ま、俗語としては「真っピンク」「真っ茶色」も「あり」だとは思いますが、うちのアナウンサーは使わないように。
2005/1/20
◆ことばの話668「ムシムシした陽気」
4月中旬だと言うのに、東京では30度を超えたとか。そのせいでしょうか、
最近、読売テレビの天気予報では「陽気」と言う言葉がよく出てきます。それに伴って、平成ことば事情623「陽気な日」でも書いたのですが、ヘンな「陽気」の使い方が見受けられるようになりました。
今回は、標題の
「ムシムシした陽気」
朝の番組で女性アナウンサーAさんがそう読み、午前中のワイドショーでも女性アナウンサーBさんがそう読み、お昼のニュース担当の女性アナウンサーCさんが私に電話してきました。
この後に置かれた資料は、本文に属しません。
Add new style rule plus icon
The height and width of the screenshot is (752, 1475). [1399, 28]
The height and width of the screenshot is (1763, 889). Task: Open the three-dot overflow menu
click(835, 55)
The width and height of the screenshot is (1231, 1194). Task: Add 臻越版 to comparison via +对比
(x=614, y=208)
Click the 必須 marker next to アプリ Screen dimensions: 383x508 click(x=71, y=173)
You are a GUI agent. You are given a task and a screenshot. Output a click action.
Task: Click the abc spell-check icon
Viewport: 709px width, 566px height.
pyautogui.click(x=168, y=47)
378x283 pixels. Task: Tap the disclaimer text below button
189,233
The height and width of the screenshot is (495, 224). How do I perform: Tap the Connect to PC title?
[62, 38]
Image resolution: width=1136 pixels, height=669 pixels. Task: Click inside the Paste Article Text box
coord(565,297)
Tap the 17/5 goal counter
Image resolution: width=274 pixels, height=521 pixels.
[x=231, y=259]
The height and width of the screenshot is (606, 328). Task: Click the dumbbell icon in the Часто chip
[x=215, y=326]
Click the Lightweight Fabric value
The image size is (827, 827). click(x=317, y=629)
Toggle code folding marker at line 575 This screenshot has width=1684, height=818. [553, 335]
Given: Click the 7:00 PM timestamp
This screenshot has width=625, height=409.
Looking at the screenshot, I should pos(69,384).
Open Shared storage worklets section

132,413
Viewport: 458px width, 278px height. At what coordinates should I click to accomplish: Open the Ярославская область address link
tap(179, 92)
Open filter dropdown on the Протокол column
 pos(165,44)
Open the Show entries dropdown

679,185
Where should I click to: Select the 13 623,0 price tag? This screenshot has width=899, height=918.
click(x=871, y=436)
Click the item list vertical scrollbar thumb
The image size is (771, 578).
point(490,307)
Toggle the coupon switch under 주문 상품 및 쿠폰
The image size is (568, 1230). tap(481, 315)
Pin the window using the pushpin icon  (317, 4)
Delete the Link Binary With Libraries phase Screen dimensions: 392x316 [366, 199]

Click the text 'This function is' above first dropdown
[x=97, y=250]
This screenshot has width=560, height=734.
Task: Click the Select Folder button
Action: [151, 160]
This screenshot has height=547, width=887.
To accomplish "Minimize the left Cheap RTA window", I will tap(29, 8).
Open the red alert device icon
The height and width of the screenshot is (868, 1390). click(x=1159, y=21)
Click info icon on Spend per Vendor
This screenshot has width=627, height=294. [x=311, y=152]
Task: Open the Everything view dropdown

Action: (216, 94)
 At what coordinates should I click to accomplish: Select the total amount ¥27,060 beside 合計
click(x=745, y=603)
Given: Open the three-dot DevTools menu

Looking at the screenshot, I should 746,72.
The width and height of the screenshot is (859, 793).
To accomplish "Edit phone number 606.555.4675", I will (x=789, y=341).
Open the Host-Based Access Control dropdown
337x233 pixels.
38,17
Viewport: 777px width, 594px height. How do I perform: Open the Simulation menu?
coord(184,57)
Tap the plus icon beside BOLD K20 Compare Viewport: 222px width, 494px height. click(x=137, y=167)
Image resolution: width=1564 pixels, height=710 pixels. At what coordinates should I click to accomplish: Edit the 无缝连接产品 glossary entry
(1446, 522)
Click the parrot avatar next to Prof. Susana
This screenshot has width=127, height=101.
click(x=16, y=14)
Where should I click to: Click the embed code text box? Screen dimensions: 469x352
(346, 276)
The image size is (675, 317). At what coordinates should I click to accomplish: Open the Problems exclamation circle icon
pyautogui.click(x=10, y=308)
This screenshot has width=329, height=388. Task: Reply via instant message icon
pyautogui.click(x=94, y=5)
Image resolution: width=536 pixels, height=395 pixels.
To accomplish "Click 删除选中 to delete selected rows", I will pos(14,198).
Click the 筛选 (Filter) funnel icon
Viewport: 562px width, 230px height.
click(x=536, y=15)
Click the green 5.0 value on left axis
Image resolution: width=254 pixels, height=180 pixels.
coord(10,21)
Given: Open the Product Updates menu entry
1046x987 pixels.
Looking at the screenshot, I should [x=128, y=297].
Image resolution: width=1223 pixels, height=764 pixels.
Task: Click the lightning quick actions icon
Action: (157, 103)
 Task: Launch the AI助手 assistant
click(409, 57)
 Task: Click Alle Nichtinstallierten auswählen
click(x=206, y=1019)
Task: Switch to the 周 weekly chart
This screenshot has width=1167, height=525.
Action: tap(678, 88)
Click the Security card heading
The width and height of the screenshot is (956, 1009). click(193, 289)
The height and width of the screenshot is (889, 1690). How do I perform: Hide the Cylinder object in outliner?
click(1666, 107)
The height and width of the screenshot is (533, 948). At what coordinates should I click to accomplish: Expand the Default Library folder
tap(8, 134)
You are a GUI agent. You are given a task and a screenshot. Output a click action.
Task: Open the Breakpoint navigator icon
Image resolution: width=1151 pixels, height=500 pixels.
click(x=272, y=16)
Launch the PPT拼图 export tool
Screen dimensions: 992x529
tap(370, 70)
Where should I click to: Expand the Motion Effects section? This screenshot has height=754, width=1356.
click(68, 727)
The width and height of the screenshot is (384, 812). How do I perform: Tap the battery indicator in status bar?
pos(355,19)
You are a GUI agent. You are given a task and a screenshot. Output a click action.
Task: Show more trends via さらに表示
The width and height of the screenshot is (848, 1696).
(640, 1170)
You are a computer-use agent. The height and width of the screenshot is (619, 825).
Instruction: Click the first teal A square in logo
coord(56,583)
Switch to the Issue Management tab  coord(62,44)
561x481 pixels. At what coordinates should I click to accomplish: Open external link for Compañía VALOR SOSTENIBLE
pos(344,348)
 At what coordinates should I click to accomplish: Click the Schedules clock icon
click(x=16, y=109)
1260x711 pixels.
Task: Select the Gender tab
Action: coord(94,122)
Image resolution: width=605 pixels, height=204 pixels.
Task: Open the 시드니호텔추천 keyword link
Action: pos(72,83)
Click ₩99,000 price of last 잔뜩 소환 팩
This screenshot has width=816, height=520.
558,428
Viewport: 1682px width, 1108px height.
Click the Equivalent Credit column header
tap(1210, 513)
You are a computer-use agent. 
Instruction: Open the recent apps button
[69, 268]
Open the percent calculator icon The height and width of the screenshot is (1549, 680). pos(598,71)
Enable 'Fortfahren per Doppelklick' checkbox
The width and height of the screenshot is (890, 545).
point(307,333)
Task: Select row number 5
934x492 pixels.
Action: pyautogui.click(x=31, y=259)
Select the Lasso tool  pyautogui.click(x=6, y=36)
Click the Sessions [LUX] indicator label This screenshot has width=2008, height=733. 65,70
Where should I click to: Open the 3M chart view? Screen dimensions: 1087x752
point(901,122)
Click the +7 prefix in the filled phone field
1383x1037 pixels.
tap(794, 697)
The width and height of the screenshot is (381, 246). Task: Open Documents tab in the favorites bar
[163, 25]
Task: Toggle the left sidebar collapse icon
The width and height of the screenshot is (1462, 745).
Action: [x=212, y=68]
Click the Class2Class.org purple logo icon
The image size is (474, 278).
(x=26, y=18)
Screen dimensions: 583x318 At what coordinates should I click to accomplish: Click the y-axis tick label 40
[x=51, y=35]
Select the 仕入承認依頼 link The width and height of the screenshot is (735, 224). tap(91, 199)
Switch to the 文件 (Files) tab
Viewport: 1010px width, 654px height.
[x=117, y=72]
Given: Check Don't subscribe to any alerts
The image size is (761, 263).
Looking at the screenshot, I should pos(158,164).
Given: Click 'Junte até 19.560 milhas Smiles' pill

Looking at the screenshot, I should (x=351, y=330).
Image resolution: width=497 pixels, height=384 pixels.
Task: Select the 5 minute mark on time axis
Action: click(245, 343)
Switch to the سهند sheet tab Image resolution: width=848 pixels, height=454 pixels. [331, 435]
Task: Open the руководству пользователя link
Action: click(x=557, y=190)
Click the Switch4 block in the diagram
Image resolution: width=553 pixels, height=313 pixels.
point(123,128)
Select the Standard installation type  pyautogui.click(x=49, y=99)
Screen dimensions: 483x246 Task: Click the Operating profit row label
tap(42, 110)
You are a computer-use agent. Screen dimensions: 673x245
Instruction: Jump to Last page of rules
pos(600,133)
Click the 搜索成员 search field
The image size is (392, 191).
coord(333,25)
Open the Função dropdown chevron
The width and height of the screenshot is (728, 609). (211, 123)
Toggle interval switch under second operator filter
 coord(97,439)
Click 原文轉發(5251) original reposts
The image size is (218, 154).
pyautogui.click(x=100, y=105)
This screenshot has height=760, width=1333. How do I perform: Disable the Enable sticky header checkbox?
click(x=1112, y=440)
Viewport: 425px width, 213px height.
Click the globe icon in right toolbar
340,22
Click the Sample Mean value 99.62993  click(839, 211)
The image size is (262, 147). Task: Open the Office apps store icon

「天気予報で"ムシムシした陽気"という表現が出て来るんですけど、なんかヘンな気がするんですが、どうでしょうか?」
「うーん、ヘンだね。"ムシムシ"はマイナスのイメージ。"陽気"は、"時候"という意味だけで、プラスのイメージを持っているので、"陽気がいい"などとは使われるけど、マイナスイメージの言葉とくっつくのは違和感があるね。」
『新明解国語辞典』を引いてみました。
「陽気」
【1】(生活に快適かどうかという観点から見た)時候。(例)「陽気がいい」「ばか陽気」
【2】一、性格が明るくて、元気欲ふるまう様子。
二、不平、不満などのくらい面を忘れて、一緒に愉快に時を過ごす様子。
(例)「陽気に(にぎやかに)騒ぐ」やはり「時候」の意味でも、「よい」時にしか「陽気」は使わないようですね。(これだけで断言はできませんが。)
「陽」注意です。
2002/4/16
◆ことばの話667「ひーとり、ふーたり・・・」
皆さんはこんな歌をご存知ですか?
♪ひーとり、ふーたり、さんにん、来ました、よ―にん、ごーにん、ろくにん、来ました・・・♪
という歌です。英語で歌うと、
♪One little Two little Three little Indian, Four little Five little Six little Indian・・・♪
ですよね。
うちの息子が、4月から幼児英語教室に通い出したのですが、そこで教材としてもらってきた(もちろん、タダではなく購入したのですが)英語の歌のテープを聞いていたら、この歌が入っていました。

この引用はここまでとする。